_Problem_: Search the records for the word "location". Copy every line where it appears.

_Material supplied_:
= = =

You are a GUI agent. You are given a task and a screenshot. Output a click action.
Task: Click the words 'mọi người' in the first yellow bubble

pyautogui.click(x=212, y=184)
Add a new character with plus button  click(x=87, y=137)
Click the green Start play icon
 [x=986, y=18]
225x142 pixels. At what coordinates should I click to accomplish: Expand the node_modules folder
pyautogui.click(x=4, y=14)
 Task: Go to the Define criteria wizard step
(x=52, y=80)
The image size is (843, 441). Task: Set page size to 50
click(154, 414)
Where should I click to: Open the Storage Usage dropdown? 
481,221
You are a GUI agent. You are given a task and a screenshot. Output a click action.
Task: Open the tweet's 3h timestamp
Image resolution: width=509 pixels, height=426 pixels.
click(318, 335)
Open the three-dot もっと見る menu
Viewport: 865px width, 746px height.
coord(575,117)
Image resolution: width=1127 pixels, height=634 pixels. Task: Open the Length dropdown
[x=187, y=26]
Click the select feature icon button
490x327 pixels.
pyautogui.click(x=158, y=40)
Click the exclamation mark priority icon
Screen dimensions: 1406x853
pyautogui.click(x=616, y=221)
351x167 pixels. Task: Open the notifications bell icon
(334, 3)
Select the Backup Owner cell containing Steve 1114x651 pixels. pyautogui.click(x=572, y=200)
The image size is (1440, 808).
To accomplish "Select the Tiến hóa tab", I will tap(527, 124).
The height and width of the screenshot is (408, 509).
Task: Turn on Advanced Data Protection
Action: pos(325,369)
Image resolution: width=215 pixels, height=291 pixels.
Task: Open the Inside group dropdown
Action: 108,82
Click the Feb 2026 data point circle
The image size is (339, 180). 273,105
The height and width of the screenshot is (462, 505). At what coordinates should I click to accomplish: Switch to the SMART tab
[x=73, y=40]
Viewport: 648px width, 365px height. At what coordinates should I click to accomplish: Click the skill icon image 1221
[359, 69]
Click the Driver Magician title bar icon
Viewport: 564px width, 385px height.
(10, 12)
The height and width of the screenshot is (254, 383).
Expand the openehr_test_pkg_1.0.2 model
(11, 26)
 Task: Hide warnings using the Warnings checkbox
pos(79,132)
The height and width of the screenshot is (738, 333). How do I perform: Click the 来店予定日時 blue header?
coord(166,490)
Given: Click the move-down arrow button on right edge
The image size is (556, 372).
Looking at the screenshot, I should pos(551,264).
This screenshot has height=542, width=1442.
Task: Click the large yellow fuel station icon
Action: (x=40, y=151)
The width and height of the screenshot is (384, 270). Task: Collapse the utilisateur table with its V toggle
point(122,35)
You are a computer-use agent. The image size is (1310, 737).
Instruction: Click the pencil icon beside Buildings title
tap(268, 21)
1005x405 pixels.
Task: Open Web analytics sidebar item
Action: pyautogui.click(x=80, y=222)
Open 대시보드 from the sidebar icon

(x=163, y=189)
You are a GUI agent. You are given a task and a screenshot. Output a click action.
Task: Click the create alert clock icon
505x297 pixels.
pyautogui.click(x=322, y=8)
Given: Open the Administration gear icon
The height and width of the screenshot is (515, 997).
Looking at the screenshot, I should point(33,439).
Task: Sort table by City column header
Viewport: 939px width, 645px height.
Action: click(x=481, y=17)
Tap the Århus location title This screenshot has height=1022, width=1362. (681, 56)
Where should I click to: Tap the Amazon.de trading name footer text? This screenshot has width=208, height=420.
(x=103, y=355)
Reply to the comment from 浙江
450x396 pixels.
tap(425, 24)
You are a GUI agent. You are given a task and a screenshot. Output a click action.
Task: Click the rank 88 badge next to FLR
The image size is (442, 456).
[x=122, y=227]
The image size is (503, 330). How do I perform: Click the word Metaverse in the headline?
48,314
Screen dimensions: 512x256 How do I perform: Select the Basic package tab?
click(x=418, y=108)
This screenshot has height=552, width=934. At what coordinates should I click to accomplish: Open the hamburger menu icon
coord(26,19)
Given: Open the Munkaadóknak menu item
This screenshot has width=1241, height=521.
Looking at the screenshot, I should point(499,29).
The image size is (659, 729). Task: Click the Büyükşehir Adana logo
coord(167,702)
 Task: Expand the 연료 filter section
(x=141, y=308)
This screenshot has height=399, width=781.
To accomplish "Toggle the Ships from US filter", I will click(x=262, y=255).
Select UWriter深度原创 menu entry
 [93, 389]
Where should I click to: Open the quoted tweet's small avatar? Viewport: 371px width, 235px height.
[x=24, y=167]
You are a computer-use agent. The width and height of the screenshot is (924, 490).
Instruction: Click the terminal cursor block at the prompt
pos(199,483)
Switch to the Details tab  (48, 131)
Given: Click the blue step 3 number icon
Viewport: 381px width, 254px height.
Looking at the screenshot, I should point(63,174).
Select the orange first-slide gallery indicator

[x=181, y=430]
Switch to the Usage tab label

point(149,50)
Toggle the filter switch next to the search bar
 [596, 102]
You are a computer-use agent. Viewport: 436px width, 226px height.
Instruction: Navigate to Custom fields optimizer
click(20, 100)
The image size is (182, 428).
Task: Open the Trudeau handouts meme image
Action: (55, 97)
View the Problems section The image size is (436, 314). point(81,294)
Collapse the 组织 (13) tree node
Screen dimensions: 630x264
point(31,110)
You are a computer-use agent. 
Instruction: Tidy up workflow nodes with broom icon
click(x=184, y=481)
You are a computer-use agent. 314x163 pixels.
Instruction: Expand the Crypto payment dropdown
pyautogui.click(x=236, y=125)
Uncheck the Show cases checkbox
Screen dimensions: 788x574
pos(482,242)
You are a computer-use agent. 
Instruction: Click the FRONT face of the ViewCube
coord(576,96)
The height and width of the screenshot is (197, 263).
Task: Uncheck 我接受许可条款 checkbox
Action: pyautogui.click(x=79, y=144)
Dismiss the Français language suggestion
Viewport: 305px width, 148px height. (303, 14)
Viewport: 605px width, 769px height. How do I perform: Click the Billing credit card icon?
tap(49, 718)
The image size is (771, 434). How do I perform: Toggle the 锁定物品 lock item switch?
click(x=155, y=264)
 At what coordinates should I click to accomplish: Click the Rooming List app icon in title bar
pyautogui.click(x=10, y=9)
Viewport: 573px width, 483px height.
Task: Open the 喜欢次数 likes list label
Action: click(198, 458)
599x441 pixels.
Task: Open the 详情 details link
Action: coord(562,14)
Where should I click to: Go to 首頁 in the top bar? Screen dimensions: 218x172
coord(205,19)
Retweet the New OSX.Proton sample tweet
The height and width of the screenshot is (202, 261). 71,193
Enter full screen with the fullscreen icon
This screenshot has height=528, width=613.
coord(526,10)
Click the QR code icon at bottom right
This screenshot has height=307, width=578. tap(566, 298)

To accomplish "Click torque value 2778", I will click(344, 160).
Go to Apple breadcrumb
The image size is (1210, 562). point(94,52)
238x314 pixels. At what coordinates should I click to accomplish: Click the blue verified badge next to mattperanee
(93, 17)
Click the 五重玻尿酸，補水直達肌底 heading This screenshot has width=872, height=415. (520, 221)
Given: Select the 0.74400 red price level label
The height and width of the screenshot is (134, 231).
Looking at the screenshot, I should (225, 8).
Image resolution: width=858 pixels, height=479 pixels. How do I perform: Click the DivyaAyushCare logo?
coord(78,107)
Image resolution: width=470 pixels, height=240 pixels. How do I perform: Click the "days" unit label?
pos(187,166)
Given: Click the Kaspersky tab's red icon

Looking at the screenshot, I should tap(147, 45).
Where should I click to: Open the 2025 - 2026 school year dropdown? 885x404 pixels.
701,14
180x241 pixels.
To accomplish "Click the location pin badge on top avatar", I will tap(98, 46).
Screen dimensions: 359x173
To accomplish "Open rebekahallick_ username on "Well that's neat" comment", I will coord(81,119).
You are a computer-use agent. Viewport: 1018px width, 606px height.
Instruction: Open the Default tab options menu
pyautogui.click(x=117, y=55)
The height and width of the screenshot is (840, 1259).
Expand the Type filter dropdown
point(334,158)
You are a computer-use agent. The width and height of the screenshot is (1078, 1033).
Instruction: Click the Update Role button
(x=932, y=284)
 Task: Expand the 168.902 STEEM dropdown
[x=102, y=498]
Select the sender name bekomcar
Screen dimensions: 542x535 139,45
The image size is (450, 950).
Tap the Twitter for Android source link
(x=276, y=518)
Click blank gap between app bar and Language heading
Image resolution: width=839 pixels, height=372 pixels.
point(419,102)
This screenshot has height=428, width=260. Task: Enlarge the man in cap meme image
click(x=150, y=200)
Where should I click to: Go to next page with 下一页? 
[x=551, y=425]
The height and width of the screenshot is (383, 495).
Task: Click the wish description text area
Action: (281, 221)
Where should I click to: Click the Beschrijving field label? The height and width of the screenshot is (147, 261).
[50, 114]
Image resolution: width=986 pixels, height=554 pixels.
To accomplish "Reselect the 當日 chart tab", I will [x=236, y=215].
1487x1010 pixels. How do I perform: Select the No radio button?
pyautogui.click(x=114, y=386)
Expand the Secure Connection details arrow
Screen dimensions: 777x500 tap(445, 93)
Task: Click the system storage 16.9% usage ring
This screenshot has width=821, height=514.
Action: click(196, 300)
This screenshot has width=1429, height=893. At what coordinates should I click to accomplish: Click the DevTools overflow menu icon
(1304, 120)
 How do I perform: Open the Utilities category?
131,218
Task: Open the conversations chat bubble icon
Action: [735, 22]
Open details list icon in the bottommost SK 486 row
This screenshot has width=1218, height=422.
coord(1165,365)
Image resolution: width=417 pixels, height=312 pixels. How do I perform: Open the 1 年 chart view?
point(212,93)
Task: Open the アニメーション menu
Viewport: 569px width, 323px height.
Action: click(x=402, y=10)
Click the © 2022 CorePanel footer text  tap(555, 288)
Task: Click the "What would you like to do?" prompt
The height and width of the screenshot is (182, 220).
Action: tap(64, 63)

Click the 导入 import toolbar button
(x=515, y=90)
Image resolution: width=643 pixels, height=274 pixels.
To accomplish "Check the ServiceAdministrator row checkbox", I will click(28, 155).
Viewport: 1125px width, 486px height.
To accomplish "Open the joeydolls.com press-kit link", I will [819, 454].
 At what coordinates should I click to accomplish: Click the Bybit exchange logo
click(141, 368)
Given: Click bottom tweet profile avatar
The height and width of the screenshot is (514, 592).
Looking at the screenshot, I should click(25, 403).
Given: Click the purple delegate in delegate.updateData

= = =

_Solution to the exercise_:
Tap the Århus location title This screenshot has height=1022, width=1362. (681, 56)
To accomplish "Click the location pin badge on top avatar", I will tap(98, 46).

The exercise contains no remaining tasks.